Nous croyons plus intéressant d’étudier et de discuter le livre de M. Bénard à un autre point de vue. Le Platon que M. Bénard nous propose est, à bien des égards, le Platon de la tradition populaire — Platon tel que saint Augustin, par exemple, peut l’avoir compris et christianisé. Des idées extérieures et transcendantes à la pensée humaine ; un Dieu en qui résident ces idées ; des âmes capables de science, des choses susceptibles de devenir intelligibles, grâce à leur participation aux idées. Nul doute que l’on puisse retrouver chez Platon tous les dogmes du spiritualisme chrétien.

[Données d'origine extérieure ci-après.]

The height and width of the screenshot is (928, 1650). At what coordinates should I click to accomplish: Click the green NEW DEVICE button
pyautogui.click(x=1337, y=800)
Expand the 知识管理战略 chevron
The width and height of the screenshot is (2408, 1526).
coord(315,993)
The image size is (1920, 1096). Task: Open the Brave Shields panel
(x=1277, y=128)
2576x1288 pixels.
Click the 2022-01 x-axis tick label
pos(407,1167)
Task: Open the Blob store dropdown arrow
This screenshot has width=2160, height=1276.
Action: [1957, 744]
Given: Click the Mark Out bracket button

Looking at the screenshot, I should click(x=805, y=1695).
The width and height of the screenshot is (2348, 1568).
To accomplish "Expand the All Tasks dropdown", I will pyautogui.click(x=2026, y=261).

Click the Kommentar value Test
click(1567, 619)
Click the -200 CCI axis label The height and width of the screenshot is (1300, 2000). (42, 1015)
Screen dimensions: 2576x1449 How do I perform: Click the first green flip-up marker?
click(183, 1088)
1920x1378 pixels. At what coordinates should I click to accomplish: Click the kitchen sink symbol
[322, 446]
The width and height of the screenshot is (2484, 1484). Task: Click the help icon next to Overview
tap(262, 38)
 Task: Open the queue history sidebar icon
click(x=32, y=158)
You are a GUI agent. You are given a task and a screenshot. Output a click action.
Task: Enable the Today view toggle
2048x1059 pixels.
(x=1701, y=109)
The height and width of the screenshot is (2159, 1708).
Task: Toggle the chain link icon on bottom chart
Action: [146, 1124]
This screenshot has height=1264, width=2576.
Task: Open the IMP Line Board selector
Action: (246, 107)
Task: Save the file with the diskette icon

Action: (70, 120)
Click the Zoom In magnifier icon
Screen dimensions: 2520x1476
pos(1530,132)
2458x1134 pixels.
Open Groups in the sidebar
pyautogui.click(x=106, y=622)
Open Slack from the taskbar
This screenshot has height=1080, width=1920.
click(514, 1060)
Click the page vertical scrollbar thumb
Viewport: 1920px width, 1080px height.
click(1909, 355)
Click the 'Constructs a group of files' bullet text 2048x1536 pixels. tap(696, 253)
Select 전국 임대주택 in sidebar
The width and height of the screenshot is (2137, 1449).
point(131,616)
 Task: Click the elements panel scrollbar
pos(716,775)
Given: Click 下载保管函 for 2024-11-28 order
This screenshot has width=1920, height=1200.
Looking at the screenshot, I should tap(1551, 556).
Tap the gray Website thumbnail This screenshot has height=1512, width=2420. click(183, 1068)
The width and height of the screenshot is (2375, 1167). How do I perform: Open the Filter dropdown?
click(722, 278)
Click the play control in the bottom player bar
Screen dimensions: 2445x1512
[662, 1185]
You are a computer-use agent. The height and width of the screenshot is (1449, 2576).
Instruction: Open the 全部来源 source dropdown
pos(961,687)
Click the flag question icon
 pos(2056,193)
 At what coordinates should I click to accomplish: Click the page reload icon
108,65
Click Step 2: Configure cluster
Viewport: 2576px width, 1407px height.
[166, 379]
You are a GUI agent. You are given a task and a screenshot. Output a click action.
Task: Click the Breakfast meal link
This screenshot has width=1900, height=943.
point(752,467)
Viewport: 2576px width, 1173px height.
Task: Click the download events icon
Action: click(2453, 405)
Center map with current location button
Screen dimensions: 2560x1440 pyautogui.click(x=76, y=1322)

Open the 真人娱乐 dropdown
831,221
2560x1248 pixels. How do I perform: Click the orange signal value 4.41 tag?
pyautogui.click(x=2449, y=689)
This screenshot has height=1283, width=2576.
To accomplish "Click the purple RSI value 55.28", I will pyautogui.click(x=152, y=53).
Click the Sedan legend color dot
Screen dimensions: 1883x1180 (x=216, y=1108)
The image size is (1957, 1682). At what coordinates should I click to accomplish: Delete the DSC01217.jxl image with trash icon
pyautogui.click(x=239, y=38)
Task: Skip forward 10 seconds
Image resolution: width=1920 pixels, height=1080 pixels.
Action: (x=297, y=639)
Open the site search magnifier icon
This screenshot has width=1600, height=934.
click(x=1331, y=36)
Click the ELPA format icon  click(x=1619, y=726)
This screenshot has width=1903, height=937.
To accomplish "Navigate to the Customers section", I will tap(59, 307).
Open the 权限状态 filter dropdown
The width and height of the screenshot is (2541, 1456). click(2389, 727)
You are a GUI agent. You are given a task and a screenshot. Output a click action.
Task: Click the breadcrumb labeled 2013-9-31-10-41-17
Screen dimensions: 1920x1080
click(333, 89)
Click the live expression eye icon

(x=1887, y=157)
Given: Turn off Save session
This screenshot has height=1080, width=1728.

Platon a tout dit ; mais la question — une question de méthode — est de savoir en quel sens, et dans quel ordre, il a tout dit. — Suivant nous, M. Bénard a négligé après tant d’autres — et là est l’origine de son erreur « paresseuse » — de distinguer chez Platon deux procédés littéraires, deux méthodes de recherche, deux moments philosophiques : le mythe et le dialogue ou dialectique.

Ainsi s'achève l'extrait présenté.